Un neveu de cet arpenteur […] a concouru depuis à un travail du même genre, exécuté à Essarois, près Châtillon-sur-Seine. M. de Châtenay-Lanty, député de Bourgogne à l’Assemblée constituante, en avait eu l’idée en 1788. Il commença par faire lever un plan du territoire dans l’état de confusion où il était alors. Les inégalités du plan rendirent très palpables aux yeux des habitants du lieu, et l’inconvénient des petits champs épars, et les grands avantages qui pourraient résulter de leur réunion. Les échanges se firent. M. de Chatenay-Lanty possédait à lui seul quatre cent cinquante-cinq pièces, dont les échanges réciproques réduisirent le nombre à cent quarante-six. Il en fut de même des autres. L’effet du changement a été remarquable, d’autant plus que le sol de la commune d’Essarois est montueux et inégal. Déjà un aspect varié, d’après les différences du sol et du terroir, remplace avec succès l’uniformité de culture qui s’étendait auparavant sur des terrains si opposés. Un plus grand nombre d’ouvriers ont trouvé des ressources dans les travaux qu’ont exigé les améliorations. On a fertilisé des biens qui n’offraient presque que des roches. Des murs ont été élevés, et forment de vastes enclos. Les prairies artificielles et les plantations qui, jadis, n’étaient pas possibles, couvrent aujourd’hui des terrains dont le produit fut longtemps nul. Les usurpations sur les propriétés ont été aussi prévenues. Les procès qu’occasionnait l’incertitude des limites ont cessé d'avoir lieu, et les fermiers sont plus tranquilles : le procès-verbal et le plan garantissent la consistance de toutes les propriétés. Cette opération vous a frappés, Messieurs, par sa simplicité et ses résultats, et, sur ma proposition, vous avez arrêté de décerner une médaille à l’estimable citoyen qui a donné un tel exemple ((FdN s’adresse à la Société d’Agriculture du département de la Seine)). Puisse ce suffrage éclatant lui valoir des imitateurs ! En se livrant à ce travail, M. de Châtenay-Lanty se proposait encore un plus grand avantage, celui de le faire servir à la facilité d’asseoir avec plus de justice la contribution foncière. […]

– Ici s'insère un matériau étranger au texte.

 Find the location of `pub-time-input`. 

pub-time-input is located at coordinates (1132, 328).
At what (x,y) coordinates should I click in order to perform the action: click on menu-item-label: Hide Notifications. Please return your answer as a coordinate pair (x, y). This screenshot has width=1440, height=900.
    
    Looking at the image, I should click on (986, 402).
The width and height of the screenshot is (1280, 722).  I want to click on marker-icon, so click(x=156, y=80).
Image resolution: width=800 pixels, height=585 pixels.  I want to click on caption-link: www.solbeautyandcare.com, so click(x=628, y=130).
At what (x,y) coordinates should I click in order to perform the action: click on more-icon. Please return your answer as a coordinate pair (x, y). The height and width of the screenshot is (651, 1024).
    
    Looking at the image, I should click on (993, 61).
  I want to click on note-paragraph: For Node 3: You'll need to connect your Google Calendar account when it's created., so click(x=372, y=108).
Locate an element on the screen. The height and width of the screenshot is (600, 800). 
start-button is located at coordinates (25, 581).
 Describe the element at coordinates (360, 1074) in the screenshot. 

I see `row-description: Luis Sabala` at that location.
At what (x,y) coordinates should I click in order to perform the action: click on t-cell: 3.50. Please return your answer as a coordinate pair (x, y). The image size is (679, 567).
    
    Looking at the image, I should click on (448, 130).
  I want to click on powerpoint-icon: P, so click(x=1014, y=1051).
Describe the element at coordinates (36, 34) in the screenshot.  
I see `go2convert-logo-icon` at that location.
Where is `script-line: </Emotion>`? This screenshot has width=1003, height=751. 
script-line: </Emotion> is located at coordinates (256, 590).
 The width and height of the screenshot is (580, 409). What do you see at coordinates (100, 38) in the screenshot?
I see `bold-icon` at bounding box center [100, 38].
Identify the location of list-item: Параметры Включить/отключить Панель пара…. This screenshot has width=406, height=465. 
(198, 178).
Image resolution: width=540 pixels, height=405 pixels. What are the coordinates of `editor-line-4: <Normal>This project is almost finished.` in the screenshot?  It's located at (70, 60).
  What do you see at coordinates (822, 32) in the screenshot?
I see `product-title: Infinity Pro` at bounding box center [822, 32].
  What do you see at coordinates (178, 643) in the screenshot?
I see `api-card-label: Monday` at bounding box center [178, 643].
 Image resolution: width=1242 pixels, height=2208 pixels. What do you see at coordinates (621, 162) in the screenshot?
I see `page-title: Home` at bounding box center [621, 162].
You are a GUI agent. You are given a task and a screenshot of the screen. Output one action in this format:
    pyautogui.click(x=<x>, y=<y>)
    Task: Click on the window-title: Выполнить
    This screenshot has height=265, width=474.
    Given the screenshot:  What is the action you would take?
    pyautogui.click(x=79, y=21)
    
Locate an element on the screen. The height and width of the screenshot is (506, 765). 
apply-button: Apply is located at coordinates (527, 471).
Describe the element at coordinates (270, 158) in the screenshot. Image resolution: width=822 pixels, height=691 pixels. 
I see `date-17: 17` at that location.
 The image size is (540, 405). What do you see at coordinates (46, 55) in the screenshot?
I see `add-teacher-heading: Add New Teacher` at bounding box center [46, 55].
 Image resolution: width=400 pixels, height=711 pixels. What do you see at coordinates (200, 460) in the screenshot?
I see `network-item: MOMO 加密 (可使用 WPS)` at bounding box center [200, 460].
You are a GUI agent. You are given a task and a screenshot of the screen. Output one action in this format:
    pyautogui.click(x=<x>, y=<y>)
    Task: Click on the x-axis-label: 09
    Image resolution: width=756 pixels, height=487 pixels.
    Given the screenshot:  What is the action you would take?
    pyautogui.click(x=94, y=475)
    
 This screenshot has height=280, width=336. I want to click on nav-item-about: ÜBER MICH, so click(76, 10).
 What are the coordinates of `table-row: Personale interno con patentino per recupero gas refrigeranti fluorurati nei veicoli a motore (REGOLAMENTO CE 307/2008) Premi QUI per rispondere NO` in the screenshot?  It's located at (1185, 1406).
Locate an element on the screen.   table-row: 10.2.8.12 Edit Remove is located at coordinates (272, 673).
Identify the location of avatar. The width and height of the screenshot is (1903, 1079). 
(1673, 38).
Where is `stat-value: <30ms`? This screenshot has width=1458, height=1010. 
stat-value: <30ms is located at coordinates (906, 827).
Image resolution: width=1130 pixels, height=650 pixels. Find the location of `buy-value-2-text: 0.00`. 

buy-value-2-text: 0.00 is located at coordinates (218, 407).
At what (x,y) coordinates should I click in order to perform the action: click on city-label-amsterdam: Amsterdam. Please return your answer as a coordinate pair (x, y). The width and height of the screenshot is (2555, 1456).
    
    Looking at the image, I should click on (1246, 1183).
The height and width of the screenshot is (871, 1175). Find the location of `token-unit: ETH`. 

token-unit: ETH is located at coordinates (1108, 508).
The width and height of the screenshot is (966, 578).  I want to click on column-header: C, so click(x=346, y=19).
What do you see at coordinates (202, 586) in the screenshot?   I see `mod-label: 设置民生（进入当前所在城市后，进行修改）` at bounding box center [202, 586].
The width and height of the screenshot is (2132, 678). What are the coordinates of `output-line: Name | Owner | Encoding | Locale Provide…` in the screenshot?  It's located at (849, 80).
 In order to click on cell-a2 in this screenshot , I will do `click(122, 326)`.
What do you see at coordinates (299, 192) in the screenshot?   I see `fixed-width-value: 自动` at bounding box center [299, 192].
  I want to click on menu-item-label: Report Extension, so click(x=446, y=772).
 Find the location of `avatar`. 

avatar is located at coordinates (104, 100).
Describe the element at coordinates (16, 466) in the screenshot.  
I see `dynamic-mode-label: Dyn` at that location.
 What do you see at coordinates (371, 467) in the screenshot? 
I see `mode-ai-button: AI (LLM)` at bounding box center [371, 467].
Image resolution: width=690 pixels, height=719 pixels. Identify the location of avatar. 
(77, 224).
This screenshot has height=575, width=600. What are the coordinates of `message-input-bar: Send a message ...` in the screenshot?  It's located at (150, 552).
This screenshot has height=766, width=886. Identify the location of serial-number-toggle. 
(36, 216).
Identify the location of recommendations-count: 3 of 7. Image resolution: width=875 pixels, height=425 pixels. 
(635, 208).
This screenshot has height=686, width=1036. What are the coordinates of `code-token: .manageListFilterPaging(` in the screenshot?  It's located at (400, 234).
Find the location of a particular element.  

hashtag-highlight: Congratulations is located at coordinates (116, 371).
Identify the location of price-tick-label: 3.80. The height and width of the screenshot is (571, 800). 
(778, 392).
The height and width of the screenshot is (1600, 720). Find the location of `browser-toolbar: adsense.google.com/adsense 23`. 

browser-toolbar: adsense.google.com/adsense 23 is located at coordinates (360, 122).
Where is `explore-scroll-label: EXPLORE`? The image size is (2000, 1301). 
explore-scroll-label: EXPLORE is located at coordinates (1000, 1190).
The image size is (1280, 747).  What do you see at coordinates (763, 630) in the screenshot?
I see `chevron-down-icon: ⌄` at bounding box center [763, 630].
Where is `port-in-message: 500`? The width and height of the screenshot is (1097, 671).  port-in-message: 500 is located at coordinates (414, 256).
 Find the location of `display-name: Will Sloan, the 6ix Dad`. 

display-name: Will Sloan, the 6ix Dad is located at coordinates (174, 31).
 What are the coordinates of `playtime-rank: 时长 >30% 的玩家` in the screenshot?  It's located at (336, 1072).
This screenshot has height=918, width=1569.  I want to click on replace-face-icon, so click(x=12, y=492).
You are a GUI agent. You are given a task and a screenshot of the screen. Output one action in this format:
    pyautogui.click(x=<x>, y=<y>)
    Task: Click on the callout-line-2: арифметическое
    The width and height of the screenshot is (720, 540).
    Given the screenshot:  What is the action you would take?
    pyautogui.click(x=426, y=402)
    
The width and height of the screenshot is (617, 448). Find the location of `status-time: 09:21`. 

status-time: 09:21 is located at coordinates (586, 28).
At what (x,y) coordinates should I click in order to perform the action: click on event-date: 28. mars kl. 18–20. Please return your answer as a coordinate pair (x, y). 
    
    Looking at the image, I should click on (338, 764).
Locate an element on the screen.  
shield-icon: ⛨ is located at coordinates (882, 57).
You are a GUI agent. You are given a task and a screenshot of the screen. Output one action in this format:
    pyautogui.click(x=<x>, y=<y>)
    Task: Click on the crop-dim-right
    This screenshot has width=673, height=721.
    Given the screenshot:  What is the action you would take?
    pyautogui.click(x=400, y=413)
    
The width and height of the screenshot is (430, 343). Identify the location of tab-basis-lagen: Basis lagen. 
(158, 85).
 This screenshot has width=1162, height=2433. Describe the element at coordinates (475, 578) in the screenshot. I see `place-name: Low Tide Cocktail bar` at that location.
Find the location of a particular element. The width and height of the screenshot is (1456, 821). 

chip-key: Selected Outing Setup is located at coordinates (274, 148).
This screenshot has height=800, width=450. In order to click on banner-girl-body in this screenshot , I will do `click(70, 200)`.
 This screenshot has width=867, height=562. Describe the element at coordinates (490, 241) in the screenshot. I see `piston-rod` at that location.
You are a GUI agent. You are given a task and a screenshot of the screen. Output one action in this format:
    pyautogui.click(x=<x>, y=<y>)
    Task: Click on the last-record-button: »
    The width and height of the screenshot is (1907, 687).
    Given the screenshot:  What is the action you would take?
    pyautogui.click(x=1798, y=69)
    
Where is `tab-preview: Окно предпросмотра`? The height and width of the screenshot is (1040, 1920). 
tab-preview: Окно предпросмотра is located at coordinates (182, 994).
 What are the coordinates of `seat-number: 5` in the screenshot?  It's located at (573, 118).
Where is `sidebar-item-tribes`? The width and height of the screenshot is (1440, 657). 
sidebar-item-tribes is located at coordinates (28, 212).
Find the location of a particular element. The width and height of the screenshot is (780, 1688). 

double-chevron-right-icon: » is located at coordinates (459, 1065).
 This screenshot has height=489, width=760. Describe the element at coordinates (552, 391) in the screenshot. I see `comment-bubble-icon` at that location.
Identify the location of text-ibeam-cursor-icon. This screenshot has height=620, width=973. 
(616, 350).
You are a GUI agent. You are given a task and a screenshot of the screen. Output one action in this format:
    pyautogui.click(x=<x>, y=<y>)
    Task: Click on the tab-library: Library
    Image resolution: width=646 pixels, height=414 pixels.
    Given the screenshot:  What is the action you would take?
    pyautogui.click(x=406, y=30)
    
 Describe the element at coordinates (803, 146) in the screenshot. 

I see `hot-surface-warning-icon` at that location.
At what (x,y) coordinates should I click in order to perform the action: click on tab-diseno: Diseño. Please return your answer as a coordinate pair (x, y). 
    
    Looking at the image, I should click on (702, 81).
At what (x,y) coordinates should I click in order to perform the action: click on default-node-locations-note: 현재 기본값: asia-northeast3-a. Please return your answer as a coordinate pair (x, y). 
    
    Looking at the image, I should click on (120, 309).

Si, dans les trois Départements qui forment le ressort de la Cour d’Appel de Dijon, et composent, par conséquent la Sénatorerie, cette opération de Rouvres était exécutée dans toutes les communes qui en sont susceptibles, le revenu total des terres pourrait en être au moins doublé : il en serait de même ailleurs. Plus l’opération deviendrait générale, et plus elle serait utile. Les chemins et les eaux de chaque territoire ont des points de contact, des rapports et des liaisons avec les chemins et les eaux des communes environnantes. Le bassin entier de la Saône, travaillé dans ce sens, sur un plan proportionné à sa grande étendue, acquerrait promptement une valeur incalculable. La plaine a moins besoin de graisse que de fossés, pour faciliter l’écoulement des eaux nuisibles. […] Le mal est ancien, mais de simples cultivateurs et des communes isolées ne peuvent pas remédier aux inondations. Toute mesure partielle augmente souvent les ravages qu’elle veut prévenir. Il faut, je le répète, que le cours entier des rivières soit l’objet d’un plan vaste, qui se lie aux autres détails de la géodésie rurale.

Référence :

François de Neufchâteau N., 1806. Voyages agronomiques dans la sénatorerie de Dijon, contenant l’exposition du moyen employé avec succès, depuis un siècle, pour corriger l’abus de la désunion des Terres, par la manière de tracer les chemins d’exploitation. Paris, XII + 260 p. Texte intégral sur Gallica.